Records from a collection

start

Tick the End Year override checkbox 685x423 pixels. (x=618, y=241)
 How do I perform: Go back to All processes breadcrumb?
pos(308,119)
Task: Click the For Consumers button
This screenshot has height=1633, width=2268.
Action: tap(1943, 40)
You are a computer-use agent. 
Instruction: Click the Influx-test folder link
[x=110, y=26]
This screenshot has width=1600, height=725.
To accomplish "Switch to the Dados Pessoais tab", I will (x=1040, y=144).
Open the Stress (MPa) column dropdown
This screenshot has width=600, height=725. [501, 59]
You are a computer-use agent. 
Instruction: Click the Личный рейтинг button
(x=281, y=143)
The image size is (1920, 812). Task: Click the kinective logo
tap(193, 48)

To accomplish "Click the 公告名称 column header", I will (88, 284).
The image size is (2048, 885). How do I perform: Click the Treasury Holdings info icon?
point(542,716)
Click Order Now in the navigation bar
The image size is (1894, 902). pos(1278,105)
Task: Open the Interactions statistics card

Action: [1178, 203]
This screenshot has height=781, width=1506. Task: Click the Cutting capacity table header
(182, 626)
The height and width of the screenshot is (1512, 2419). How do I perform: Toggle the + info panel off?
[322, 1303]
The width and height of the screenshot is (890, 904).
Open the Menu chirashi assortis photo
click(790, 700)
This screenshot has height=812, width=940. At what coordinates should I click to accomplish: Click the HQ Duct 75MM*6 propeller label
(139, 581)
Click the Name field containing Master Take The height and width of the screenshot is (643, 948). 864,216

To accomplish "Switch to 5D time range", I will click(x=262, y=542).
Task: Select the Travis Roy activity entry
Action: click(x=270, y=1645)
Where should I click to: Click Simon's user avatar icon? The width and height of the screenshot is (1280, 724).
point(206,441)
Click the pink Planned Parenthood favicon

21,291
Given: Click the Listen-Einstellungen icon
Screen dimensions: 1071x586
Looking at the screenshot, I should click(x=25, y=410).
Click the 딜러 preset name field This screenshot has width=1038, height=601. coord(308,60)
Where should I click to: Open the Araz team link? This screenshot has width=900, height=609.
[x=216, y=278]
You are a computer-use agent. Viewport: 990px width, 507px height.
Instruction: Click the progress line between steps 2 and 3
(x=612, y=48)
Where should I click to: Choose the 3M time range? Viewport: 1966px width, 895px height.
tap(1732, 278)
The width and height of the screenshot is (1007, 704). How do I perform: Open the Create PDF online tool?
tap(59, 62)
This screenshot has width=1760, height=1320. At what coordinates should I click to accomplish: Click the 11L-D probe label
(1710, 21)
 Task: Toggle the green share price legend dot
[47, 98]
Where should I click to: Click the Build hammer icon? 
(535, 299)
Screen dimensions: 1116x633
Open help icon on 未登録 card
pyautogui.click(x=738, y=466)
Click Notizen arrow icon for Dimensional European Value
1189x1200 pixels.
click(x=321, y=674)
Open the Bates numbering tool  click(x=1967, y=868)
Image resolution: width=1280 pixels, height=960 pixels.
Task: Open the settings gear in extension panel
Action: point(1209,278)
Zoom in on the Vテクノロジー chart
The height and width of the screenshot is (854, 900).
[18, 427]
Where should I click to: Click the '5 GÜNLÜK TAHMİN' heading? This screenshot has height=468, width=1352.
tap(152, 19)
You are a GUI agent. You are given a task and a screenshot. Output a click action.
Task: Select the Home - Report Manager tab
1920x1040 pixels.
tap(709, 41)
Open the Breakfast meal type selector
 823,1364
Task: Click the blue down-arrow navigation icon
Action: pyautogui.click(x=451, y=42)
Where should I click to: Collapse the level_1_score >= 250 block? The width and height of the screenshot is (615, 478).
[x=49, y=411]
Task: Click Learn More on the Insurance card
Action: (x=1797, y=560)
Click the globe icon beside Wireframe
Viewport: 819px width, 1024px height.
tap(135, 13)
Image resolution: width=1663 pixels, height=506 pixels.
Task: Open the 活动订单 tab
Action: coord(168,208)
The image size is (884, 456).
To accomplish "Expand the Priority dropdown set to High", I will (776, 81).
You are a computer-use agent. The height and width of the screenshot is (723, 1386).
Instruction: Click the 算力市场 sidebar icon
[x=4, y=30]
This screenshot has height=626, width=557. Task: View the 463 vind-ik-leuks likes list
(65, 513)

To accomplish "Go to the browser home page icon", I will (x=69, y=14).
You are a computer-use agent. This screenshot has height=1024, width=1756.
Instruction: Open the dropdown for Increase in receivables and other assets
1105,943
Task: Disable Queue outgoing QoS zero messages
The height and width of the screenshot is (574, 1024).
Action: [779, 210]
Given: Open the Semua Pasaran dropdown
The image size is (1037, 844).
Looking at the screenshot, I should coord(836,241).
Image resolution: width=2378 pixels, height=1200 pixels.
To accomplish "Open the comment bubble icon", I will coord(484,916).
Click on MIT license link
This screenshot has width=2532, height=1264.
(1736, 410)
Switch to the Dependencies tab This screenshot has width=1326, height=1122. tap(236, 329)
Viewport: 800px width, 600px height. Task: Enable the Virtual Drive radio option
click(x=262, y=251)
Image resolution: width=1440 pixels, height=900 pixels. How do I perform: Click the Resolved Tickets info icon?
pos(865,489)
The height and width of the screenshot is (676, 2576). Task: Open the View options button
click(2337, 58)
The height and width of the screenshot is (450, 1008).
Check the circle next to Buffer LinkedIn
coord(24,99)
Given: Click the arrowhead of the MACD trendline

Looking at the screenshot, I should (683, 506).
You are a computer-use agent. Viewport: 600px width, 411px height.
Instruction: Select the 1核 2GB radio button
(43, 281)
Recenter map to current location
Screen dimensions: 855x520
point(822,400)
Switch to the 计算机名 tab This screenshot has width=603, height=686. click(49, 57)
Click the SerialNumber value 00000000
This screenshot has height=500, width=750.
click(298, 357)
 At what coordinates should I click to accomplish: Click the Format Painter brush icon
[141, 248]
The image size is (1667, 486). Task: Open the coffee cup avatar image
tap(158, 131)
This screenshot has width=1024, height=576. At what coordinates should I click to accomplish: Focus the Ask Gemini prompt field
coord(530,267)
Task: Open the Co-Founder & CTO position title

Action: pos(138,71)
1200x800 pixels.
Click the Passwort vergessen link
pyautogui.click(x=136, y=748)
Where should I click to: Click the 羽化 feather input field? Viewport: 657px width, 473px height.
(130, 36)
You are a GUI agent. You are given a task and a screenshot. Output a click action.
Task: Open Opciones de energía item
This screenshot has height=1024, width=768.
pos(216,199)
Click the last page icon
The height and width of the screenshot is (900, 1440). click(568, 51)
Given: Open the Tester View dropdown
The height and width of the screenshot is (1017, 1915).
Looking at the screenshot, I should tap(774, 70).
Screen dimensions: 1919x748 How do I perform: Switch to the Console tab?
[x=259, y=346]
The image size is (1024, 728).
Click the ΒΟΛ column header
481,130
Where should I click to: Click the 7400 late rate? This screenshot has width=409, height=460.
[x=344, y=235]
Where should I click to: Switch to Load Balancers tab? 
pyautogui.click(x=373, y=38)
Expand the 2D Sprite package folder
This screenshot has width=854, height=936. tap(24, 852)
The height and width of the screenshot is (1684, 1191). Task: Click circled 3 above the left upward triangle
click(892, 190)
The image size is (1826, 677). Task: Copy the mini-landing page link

end

Please copy these data lines without any change, covering every entry.

## Result of this task
Tick the End Year override checkbox 685x423 pixels. (x=618, y=241)
 How do I perform: Go back to All processes breadcrumb?
pos(308,119)
Task: Click the For Consumers button
This screenshot has height=1633, width=2268.
Action: tap(1943, 40)
You are a computer-use agent. 
Instruction: Click the Influx-test folder link
[x=110, y=26]
This screenshot has width=1600, height=725.
To accomplish "Switch to the Dados Pessoais tab", I will (x=1040, y=144).
Open the Stress (MPa) column dropdown
This screenshot has width=600, height=725. [501, 59]
You are a computer-use agent. 
Instruction: Click the Личный рейтинг button
(x=281, y=143)
The image size is (1920, 812). Task: Click the kinective logo
tap(193, 48)

To accomplish "Click the 公告名称 column header", I will (88, 284).
The image size is (2048, 885). How do I perform: Click the Treasury Holdings info icon?
point(542,716)
Click Order Now in the navigation bar
The image size is (1894, 902). pos(1278,105)
Task: Open the Interactions statistics card

Action: [1178, 203]
This screenshot has height=781, width=1506. Task: Click the Cutting capacity table header
(182, 626)
The height and width of the screenshot is (1512, 2419). How do I perform: Toggle the + info panel off?
[322, 1303]
The width and height of the screenshot is (890, 904).
Open the Menu chirashi assortis photo
click(790, 700)
This screenshot has height=812, width=940. At what coordinates should I click to accomplish: Click the HQ Duct 75MM*6 propeller label
(139, 581)
Click the Name field containing Master Take The height and width of the screenshot is (643, 948). 864,216

To accomplish "Switch to 5D time range", I will click(x=262, y=542).
Task: Select the Travis Roy activity entry
Action: click(x=270, y=1645)
Where should I click to: Click Simon's user avatar icon? The width and height of the screenshot is (1280, 724).
point(206,441)
Click the pink Planned Parenthood favicon

21,291
Given: Click the Listen-Einstellungen icon
Screen dimensions: 1071x586
Looking at the screenshot, I should click(x=25, y=410).
Click the 딜러 preset name field This screenshot has width=1038, height=601. coord(308,60)
Where should I click to: Open the Araz team link? This screenshot has width=900, height=609.
[x=216, y=278]
You are a computer-use agent. Viewport: 990px width, 507px height.
Instruction: Click the progress line between steps 2 and 3
(x=612, y=48)
Where should I click to: Choose the 3M time range? Viewport: 1966px width, 895px height.
tap(1732, 278)
The width and height of the screenshot is (1007, 704). How do I perform: Open the Create PDF online tool?
tap(59, 62)
This screenshot has width=1760, height=1320. At what coordinates should I click to accomplish: Click the 11L-D probe label
(1710, 21)
 Task: Toggle the green share price legend dot
[47, 98]
Where should I click to: Click the Build hammer icon? 
(535, 299)
Screen dimensions: 1116x633
Open help icon on 未登録 card
pyautogui.click(x=738, y=466)
Click Notizen arrow icon for Dimensional European Value
1189x1200 pixels.
click(x=321, y=674)
Open the Bates numbering tool  click(x=1967, y=868)
Image resolution: width=1280 pixels, height=960 pixels.
Task: Open the settings gear in extension panel
Action: point(1209,278)
Zoom in on the Vテクノロジー chart
The height and width of the screenshot is (854, 900).
[18, 427]
Where should I click to: Click the '5 GÜNLÜK TAHMİN' heading? This screenshot has height=468, width=1352.
tap(152, 19)
You are a GUI agent. You are given a task and a screenshot. Output a click action.
Task: Select the Home - Report Manager tab
1920x1040 pixels.
tap(709, 41)
Open the Breakfast meal type selector
 823,1364
Task: Click the blue down-arrow navigation icon
Action: pyautogui.click(x=451, y=42)
Where should I click to: Collapse the level_1_score >= 250 block? The width and height of the screenshot is (615, 478).
[x=49, y=411]
Task: Click Learn More on the Insurance card
Action: (x=1797, y=560)
Click the globe icon beside Wireframe
Viewport: 819px width, 1024px height.
tap(135, 13)
Image resolution: width=1663 pixels, height=506 pixels.
Task: Open the 活动订单 tab
Action: coord(168,208)
The image size is (884, 456).
To accomplish "Expand the Priority dropdown set to High", I will (776, 81).
You are a computer-use agent. The height and width of the screenshot is (723, 1386).
Instruction: Click the 算力市场 sidebar icon
[x=4, y=30]
This screenshot has height=626, width=557. Task: View the 463 vind-ik-leuks likes list
(65, 513)

To accomplish "Go to the browser home page icon", I will (x=69, y=14).
You are a computer-use agent. This screenshot has height=1024, width=1756.
Instruction: Open the dropdown for Increase in receivables and other assets
1105,943
Task: Disable Queue outgoing QoS zero messages
The height and width of the screenshot is (574, 1024).
Action: [779, 210]
Given: Open the Semua Pasaran dropdown
The image size is (1037, 844).
Looking at the screenshot, I should coord(836,241).
Image resolution: width=2378 pixels, height=1200 pixels.
To accomplish "Open the comment bubble icon", I will coord(484,916).
Click on MIT license link
This screenshot has width=2532, height=1264.
(1736, 410)
Switch to the Dependencies tab This screenshot has width=1326, height=1122. tap(236, 329)
Viewport: 800px width, 600px height. Task: Enable the Virtual Drive radio option
click(x=262, y=251)
Image resolution: width=1440 pixels, height=900 pixels. How do I perform: Click the Resolved Tickets info icon?
pos(865,489)
The height and width of the screenshot is (676, 2576). Task: Open the View options button
click(2337, 58)
The height and width of the screenshot is (450, 1008).
Check the circle next to Buffer LinkedIn
coord(24,99)
Given: Click the arrowhead of the MACD trendline

Looking at the screenshot, I should (683, 506).
You are a computer-use agent. Viewport: 600px width, 411px height.
Instruction: Select the 1核 2GB radio button
(43, 281)
Recenter map to current location
Screen dimensions: 855x520
point(822,400)
Switch to the 计算机名 tab This screenshot has width=603, height=686. click(49, 57)
Click the SerialNumber value 00000000
This screenshot has height=500, width=750.
click(298, 357)
 At what coordinates should I click to accomplish: Click the Format Painter brush icon
[141, 248]
The image size is (1667, 486). Task: Open the coffee cup avatar image
tap(158, 131)
This screenshot has width=1024, height=576. At what coordinates should I click to accomplish: Focus the Ask Gemini prompt field
coord(530,267)
Task: Open the Co-Founder & CTO position title

Action: pos(138,71)
1200x800 pixels.
Click the Passwort vergessen link
pyautogui.click(x=136, y=748)
Where should I click to: Click the 羽化 feather input field? Viewport: 657px width, 473px height.
(130, 36)
You are a GUI agent. You are given a task and a screenshot. Output a click action.
Task: Open Opciones de energía item
This screenshot has height=1024, width=768.
pos(216,199)
Click the last page icon
The height and width of the screenshot is (900, 1440). click(568, 51)
Given: Open the Tester View dropdown
The height and width of the screenshot is (1017, 1915).
Looking at the screenshot, I should tap(774, 70).
Screen dimensions: 1919x748 How do I perform: Switch to the Console tab?
[x=259, y=346]
The image size is (1024, 728).
Click the ΒΟΛ column header
481,130
Where should I click to: Click the 7400 late rate? This screenshot has width=409, height=460.
[x=344, y=235]
Where should I click to: Switch to Load Balancers tab? 
pyautogui.click(x=373, y=38)
Expand the 2D Sprite package folder
This screenshot has width=854, height=936. tap(24, 852)
The height and width of the screenshot is (1684, 1191). Task: Click circled 3 above the left upward triangle
click(892, 190)
The image size is (1826, 677). Task: Copy the mini-landing page link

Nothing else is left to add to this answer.